— PROBLEM —
In the material below, the lines from the one containing "[Tautan ke: http://rasioo.id] (124, 1434)" through the one containing "Software Quality (390, 1552)" are to be given again exactly, ends included, and no others.

— SUPPLIED MATERIAL —
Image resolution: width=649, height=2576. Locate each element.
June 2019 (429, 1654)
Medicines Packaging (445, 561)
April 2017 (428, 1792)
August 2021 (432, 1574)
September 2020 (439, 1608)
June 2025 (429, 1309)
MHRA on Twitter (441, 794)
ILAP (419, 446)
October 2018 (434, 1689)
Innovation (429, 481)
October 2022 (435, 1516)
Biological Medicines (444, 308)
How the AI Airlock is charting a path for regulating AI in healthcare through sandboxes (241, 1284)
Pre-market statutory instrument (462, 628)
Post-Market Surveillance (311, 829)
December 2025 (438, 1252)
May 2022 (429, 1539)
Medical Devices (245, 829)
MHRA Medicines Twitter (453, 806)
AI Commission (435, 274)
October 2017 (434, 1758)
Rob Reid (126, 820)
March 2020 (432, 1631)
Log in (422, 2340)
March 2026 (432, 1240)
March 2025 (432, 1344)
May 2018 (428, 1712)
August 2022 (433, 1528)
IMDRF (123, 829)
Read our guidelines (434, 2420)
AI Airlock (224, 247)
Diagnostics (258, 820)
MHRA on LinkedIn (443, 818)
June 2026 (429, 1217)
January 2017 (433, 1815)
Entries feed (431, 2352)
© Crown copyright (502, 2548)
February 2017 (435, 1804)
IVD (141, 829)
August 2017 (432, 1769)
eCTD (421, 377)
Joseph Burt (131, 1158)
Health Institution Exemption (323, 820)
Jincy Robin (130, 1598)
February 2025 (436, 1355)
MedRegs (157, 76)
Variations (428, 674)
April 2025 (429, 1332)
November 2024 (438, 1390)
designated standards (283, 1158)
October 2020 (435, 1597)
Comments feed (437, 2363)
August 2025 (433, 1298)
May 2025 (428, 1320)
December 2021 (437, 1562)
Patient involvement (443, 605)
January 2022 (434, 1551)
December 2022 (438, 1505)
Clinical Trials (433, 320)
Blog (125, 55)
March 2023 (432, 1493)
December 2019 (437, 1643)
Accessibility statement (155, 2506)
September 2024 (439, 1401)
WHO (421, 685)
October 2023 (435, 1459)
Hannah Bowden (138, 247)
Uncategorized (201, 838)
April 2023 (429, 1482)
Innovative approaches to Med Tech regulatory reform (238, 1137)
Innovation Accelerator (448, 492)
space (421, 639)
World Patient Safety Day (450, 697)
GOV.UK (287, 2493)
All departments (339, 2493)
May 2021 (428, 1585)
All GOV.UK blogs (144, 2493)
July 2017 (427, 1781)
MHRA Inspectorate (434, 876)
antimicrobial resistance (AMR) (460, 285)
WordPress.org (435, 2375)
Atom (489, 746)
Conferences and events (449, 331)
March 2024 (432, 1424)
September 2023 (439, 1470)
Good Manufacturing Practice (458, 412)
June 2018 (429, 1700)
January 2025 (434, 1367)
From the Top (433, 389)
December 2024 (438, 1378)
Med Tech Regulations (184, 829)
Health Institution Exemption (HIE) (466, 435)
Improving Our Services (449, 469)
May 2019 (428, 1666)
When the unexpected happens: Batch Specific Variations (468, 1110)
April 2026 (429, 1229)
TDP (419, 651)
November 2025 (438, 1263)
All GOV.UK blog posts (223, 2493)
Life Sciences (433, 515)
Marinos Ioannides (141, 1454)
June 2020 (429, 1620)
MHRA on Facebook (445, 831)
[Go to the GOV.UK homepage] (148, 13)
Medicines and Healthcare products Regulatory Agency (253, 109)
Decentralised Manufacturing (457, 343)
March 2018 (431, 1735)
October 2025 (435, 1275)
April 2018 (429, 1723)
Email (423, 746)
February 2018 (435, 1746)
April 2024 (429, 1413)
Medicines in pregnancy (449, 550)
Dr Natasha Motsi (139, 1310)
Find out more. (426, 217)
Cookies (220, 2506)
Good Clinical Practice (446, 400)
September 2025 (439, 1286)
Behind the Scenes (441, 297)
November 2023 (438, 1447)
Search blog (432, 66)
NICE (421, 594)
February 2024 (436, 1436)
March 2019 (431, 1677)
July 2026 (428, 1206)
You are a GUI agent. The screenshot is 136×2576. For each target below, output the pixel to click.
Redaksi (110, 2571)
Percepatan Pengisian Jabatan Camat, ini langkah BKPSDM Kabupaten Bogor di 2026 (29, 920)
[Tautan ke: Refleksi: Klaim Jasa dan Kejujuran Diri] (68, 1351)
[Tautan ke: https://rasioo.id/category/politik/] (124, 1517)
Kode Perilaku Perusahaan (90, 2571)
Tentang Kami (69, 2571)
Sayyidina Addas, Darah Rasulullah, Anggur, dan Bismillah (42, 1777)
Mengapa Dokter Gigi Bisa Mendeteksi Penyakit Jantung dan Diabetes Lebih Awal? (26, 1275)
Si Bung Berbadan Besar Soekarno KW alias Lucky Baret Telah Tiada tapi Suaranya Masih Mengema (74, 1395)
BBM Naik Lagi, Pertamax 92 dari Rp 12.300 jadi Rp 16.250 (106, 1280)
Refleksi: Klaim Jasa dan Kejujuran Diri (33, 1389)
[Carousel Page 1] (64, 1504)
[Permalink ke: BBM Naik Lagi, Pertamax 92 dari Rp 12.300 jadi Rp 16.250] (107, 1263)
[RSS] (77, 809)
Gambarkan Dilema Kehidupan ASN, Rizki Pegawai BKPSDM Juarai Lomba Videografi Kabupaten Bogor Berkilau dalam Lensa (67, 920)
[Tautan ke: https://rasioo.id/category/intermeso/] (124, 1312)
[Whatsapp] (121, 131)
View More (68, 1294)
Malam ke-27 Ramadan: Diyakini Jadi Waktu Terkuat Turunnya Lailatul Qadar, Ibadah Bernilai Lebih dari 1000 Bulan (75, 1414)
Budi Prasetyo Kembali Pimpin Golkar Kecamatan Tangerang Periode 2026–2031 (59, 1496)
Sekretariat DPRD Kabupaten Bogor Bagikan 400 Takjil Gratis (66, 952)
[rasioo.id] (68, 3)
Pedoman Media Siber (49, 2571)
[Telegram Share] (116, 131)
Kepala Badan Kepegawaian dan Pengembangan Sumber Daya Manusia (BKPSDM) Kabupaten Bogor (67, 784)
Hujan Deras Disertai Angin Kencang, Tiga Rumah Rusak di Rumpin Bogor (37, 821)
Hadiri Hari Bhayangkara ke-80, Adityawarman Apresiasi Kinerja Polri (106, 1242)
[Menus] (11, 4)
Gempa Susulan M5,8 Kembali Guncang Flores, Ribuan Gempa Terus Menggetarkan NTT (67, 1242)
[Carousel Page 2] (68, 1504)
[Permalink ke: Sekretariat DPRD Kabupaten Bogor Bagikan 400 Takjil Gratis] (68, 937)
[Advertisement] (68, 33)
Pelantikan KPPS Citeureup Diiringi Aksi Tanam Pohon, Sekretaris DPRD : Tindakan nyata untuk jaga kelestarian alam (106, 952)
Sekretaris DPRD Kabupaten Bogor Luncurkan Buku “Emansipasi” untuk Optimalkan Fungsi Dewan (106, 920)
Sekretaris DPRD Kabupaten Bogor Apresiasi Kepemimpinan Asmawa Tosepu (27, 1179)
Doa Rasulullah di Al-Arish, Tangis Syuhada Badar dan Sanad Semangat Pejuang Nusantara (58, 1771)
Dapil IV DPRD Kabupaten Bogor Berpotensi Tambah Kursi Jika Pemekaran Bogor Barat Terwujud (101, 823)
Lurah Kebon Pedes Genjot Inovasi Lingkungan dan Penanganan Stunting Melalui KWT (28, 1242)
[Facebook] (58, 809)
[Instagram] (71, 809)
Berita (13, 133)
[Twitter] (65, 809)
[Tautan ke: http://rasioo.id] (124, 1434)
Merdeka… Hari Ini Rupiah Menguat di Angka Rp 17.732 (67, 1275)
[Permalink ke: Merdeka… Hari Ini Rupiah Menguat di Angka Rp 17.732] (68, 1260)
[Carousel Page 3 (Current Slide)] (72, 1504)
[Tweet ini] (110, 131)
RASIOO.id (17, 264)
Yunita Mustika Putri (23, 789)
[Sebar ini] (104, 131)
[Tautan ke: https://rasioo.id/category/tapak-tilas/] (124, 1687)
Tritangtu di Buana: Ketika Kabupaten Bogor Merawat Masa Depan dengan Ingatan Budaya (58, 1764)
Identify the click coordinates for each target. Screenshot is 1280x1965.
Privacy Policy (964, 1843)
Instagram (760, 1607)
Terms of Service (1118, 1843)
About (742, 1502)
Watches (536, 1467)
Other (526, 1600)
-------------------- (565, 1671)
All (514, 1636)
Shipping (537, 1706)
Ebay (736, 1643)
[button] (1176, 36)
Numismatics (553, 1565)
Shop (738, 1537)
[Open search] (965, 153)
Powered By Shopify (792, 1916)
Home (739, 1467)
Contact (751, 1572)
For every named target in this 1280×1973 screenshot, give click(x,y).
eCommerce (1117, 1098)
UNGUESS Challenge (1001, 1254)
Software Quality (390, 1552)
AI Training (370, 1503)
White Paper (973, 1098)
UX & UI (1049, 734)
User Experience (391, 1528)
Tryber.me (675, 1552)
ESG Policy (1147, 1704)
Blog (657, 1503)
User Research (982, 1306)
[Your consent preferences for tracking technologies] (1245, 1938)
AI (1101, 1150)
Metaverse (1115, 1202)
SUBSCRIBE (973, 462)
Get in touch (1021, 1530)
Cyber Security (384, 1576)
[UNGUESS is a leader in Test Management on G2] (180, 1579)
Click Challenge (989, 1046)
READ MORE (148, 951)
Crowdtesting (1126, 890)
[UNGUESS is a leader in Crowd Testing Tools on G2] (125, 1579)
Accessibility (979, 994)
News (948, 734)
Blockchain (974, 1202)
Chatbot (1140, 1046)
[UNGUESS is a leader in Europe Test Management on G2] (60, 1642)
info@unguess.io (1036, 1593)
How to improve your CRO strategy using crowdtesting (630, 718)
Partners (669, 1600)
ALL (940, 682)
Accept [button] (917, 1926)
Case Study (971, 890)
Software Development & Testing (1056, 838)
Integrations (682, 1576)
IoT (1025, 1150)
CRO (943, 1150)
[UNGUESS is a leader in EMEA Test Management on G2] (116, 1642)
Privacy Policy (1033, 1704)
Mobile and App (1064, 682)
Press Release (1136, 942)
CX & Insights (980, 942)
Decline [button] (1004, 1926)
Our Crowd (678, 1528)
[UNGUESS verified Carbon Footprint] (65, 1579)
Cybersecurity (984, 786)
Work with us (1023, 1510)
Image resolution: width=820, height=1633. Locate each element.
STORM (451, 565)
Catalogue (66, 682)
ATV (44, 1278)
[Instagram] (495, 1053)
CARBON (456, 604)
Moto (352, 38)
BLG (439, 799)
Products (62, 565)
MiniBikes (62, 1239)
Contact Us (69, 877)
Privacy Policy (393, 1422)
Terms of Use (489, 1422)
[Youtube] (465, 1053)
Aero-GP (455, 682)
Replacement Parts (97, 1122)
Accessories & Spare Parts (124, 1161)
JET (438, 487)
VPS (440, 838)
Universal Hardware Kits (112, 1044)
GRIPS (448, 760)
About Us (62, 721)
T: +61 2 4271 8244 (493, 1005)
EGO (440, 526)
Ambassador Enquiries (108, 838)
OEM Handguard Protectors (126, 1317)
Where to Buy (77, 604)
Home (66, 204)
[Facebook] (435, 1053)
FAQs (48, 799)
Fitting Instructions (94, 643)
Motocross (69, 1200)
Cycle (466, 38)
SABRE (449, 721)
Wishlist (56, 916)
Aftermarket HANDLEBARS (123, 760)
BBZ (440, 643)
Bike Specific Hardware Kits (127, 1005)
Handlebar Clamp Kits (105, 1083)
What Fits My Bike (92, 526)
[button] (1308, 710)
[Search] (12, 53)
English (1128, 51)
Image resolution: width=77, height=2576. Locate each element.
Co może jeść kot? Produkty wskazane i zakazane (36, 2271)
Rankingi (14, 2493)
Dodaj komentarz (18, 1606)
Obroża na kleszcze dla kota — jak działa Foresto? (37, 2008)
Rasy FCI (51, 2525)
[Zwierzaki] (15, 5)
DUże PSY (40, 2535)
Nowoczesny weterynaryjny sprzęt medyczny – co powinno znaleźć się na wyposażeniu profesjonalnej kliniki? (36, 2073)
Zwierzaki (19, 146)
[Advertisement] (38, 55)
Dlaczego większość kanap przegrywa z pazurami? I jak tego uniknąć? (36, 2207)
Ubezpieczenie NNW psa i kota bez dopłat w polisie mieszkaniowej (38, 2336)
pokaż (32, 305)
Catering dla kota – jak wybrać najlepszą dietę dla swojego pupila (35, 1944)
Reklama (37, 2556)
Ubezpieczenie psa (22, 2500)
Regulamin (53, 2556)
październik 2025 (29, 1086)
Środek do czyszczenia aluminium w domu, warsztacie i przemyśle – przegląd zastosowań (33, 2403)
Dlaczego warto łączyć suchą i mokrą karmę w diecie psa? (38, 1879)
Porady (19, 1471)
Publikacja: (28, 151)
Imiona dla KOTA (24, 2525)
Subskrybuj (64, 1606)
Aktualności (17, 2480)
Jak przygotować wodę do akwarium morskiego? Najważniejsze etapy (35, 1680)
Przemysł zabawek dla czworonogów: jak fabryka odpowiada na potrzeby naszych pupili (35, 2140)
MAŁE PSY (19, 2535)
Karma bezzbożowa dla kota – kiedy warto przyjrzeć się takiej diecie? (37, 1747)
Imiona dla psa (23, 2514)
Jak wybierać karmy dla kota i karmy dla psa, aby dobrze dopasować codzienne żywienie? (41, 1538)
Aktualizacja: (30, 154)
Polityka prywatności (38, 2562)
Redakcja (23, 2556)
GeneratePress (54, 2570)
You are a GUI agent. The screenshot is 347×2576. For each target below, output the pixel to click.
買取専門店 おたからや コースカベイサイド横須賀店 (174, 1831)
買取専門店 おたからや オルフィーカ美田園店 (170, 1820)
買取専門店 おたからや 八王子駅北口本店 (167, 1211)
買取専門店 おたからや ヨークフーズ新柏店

— SOLUTION —
[Tautan ke: http://rasioo.id] (124, 1434)
Merdeka… Hari Ini Rupiah Menguat di Angka Rp 17.732 (67, 1275)
[Permalink ke: Merdeka… Hari Ini Rupiah Menguat di Angka Rp 17.732] (68, 1260)
[Carousel Page 3 (Current Slide)] (72, 1504)
[Tweet ini] (110, 131)
RASIOO.id (17, 264)
Yunita Mustika Putri (23, 789)
[Sebar ini] (104, 131)
[Tautan ke: https://rasioo.id/category/tapak-tilas/] (124, 1687)
Tritangtu di Buana: Ketika Kabupaten Bogor Merawat Masa Depan dengan Ingatan Budaya (58, 1764)
Identify the click coordinates for each target. Screenshot is 1280x1965.
Privacy Policy (964, 1843)
Instagram (760, 1607)
Terms of Service (1118, 1843)
About (742, 1502)
Watches (536, 1467)
Other (526, 1600)
-------------------- (565, 1671)
All (514, 1636)
Shipping (537, 1706)
Ebay (736, 1643)
[button] (1176, 36)
Numismatics (553, 1565)
Shop (738, 1537)
[Open search] (965, 153)
Powered By Shopify (792, 1916)
Home (739, 1467)
Contact (751, 1572)
For every named target in this 1280×1973 screenshot, give click(x,y).
eCommerce (1117, 1098)
UNGUESS Challenge (1001, 1254)
Software Quality (390, 1552)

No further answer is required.